La guerra è una maestra severa. Insegna sin da subito, anche ai più piccoli, che c’è poco gioco quando tutto intorno cadono le bombe e poco cibo quando i padri sono tutti partiti per il fronte.
In queste condizioni anche un semplice barattolo di marmellata diventa un evento che si costruisce pian piano, mettendo da parte lo zucchero giorno dopo giorno.
Se di mezzo c’è la guerra anche Tata Matilda passa in secondo piano. Quel che lei ha da insegnare ai piccoli è già nell’aria. È nello sguardo preoccupato della mamma. Alberga nell’assenza del padre e nel vuoto che essa produce. Lo si coglie anche negli occhi del vicino di casa che pensa agli arei che potrebbero sganciarti addosso un carico di morte.
Per questo motivo, i bambini di Tata Matilda il grande botto, son più veloci ad apprendere le lezioni morali che il buffo personaggio si porta cucite addosso come medaglie al valore. E difatti la tata non fa in tempo ad entrare in casa e ad esercitare il suo potere che, ecco, il primo orrido neo le è già scomparso dal volto.
Il fatto è che la gran Tata non deve insegnare niente a questi bambini già provati dalla guerra e della paura. Deve solo assicurarsi che non perdano la strada mentre, inevitabilmente, crescono. La sua azione non è, come nel primo film, quella di insegnare che il proprio egoismo alla lunga, se assecondato fino in fondo, ti si ritorce contro e ti lascia solo, ma di aiutare bambini che questa lezione l’hanno appresa già da soli.
Loro non riescono ad essere egoisti sino in fondo come i bambini dei tempi di pace (il cui egoismo nasconde sempre e comunque incertezza e paura dell’abbandono). Anche se sono rampolli viziati di città, come i due cuginetti che arrivano in campagna per paura delle bombe, hanno sguardi temprati dal dolore per il prossimo divorzio dei genitori e possono, a buona ragione, dichiarare al mondo tutta la loro sofferenza.
I piccoli di Tata Matilda e il grande botto sono essenzialmente bambini che, in un mondo diviso da lotte intestine, si riuniscono nel gioco. Quando Tata Matilda insegna loro la lezione della cooperazione, lo fa lasciandoli giocare, lasciandoli perdere in un mondo di fantasia dove i maialini fanno nuoto sincronizzato e i corvacci ruttano dopo aver mangiato troppo stucco per finestre. Per questo anche il fantastico fatica a trovare una sua strada nel corpo del film. È presente, ma te lo devi andare a cercare tra le cose, non respira.

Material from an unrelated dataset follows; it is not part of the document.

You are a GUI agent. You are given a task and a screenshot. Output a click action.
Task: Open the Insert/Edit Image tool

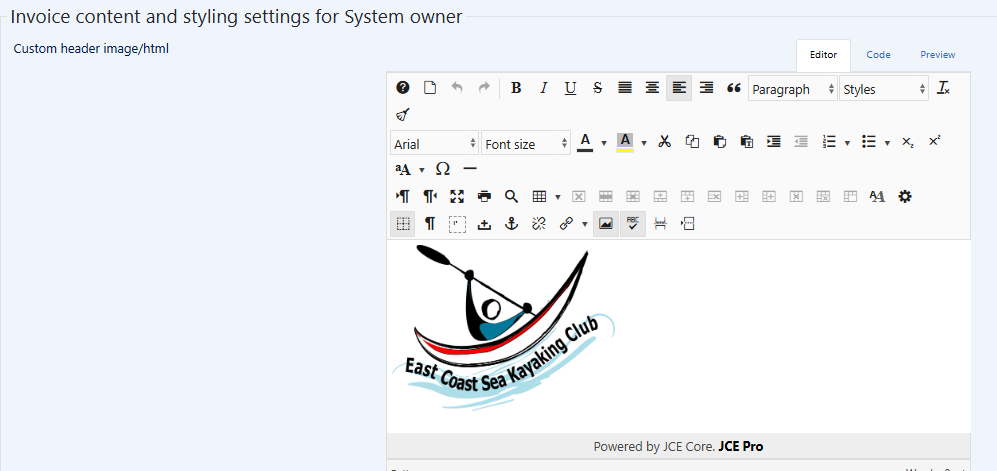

Anche se la regista racconta poco della guerra lascia che il suo clima entri nelle fiabe di Tata Matilda e ne riduca un poco la dimensione di “fuga dal contingente e dal dolore”. Se nel primo film, che la guerra non la vedeva neanche col binocolo, l’apoteosi era raggiunta in un matrimonio risolutore a piena orchestra, qui il finale arriva in punta di piedi, quasi scusandosi e quasi senza preparazione: è un raccolto d’orzo maturo dopo il dissinnesco di una bomba non esplosa.
E quando la Tata lascia il campo, vittoriosa, nessuno sembra capire il perché, neanche lo spettatore in sala che vede appena che il vuoto lasciato dalla tata viene riempito dal padre di ritorno dal fronte.
Tata Matilda e il grande botto ha un cuore poetico più grande del suo predecessore, ma pigia il pedale su componenti inaspettate che potrebbero dispiacere.
Emma Thompson, la cui bravura è un dato acclarato come la luce del sole, ragiona più da sceneggiatrice che da attrice e si mette da parte per dare spazio soprattutto ad altri più importanti protagonisti: Maggie Gyllenhaal, che disegna una mamma i cui occhi raccontano più di mille parole, Maggie Smith, che è gigantesca in quei pochi minuti in cui ruba la scena a tutti senza un briciolo di fatica, e i bambini che sono tutti perfetti, soprattutto Asa Butterfield che avevamo già visto ne Il bambino col pigiama a righe.
Quel che c’è da deplorare soprattutto è il doppiaggio italiano che davvero grida vendetta al cielo.
(Nanny McPhee and the Big Bang); Regia: Susanna White; sceneggiatura: Emma Thompson; fotografia: Mike Eley; montaggio: Sim Evan-Jones; musica: James Newton Howard; interpreti: Emma Thompson, Ralph Fiennes, Maggie Gyllenhaal, Rhys Ifans, Maggie Smith, Bill Bailey, Ewan McGregor, Asa Butterfield; produzione: Working Title Films, Three Strange Angels, Universal Pictures, Studio Canal; distribuzione: Universal Pictures; origine: Gran Bretagna, 2010; durata: 109’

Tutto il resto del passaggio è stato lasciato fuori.